Latest day: 2013-09-09


87672

## Question 1
Return the number of countries in the dataset where at least one game has a guessed language of "Somali".

In [None]:
num_countries = dataset \
    .filter(lambda o: o['guess'] == 'Somali') \
    .map(lambda o: o['country']) \
    .distinct() \
    .count()
num_countries

143

## Question 2
Return the sample ID of the earliest game in Switzerland (CH) where the guessed language is correct. 
If multiple games have correct guesses on that date, return the one with the alphabetically earliest guessed language.

In [24]:
swiss_games = dataset \
    .filter(lambda o: o['country'] == 'CH') \
    .filter(lambda o: o['guess'] == o['target'])
earliest_swiss_date = swiss_games \
    .sortBy(lambda o: o['date']) \
    .take(1)[0]['date']
print(earliest_swiss_date)
earliest_swiss_sample = swiss_games \
    .filter(lambda o: o['date'] == earliest_swiss_date) \
    .sortBy(lambda o: o['guess']) \
    .take(1)[0]['sample']
earliest_swiss_sample

2013-09-01


'9b1340b8343bb267783e1bfb2dc55bf1'

## Question 3
Find the average number of language choices per game (rounded to three decimal places).

In [19]:
num_games = dataset.count()
num_lang_choices = dataset \
    .map(lambda o: len(o['choices'])) \
    .reduce(lambda x, y: x + y)
avg_num_lang_choices = (num_lang_choices / num_games)
avg_num_lang_choices


3.2654316666666667

## Question 4
Find the three languages easiest to guess (i.e., with the highest overall percentage of correct guesses).
+ + + + +
- Directions
a: In the notebook's code for Question 2, explain why the games from the earliest date are sorted by their guessed language before one is taken.
b: Reproduce word for word the part of the notebook that begins at the words "## Question 2" and stops after "earliest guessed language.".
+ + + + +
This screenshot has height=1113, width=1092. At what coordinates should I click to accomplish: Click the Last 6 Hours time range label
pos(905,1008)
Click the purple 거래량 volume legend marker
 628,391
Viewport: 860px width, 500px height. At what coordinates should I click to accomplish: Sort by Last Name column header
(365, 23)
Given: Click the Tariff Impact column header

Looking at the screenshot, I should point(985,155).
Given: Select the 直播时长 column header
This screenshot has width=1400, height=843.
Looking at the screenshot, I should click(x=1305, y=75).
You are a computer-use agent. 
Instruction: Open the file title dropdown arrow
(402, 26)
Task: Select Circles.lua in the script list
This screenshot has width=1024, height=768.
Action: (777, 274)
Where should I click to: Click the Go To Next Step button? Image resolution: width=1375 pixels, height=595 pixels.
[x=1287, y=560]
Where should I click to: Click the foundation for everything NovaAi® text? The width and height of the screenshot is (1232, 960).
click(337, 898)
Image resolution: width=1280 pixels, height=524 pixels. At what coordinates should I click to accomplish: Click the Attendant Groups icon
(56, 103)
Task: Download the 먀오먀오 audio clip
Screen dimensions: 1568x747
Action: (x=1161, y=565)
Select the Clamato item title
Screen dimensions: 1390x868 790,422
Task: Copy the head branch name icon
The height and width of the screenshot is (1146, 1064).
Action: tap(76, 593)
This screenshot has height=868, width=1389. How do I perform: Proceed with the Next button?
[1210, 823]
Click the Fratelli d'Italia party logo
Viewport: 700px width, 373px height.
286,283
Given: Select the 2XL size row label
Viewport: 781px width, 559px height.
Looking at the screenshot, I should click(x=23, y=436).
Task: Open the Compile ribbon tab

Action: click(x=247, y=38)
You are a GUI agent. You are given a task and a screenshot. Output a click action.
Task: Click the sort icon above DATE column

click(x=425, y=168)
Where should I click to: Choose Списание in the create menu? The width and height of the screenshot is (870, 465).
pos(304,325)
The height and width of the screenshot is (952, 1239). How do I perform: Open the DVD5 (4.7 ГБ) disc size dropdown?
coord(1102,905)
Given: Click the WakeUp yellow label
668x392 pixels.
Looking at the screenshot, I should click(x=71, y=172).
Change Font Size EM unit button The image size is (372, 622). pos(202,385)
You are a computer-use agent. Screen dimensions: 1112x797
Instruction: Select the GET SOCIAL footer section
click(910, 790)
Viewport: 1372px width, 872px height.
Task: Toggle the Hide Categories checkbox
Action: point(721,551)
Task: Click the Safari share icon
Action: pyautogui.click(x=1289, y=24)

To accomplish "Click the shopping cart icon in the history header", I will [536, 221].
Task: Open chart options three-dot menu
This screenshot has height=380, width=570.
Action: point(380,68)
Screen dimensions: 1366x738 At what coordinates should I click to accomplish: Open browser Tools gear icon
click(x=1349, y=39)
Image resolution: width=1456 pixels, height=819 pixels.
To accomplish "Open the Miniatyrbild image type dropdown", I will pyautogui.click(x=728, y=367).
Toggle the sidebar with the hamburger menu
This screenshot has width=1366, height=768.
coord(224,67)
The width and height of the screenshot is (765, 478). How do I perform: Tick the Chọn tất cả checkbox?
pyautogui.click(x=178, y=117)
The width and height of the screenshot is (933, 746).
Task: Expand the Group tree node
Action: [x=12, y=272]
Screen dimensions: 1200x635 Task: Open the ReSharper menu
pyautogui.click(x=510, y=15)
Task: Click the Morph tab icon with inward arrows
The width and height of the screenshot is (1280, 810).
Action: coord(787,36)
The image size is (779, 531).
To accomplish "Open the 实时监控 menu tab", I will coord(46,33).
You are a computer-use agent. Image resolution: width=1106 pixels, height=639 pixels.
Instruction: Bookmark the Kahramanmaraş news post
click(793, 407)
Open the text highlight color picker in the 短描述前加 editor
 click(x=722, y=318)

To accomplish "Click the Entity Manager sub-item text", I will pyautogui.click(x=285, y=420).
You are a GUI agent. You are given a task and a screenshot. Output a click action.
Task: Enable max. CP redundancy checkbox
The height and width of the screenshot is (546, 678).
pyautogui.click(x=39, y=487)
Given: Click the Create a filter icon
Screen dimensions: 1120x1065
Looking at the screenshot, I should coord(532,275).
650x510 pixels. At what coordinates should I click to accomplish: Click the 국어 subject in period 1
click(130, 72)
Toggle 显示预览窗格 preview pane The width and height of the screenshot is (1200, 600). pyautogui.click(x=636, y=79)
+ + + + +
- Exercise solutions
a: Question 2 says that if several games have correct guesses on the earliest date, the one with the alphabetically earliest guessed language should be returned. Sorting those games by 'guess' and taking the first one selects that game.

b:
## Question 2
Return the sample ID of the earliest game in Switzerland (CH) where the guessed language is correct. 
If multiple games have correct guesses on that date, return the one with the alphabetically earliest guessed language.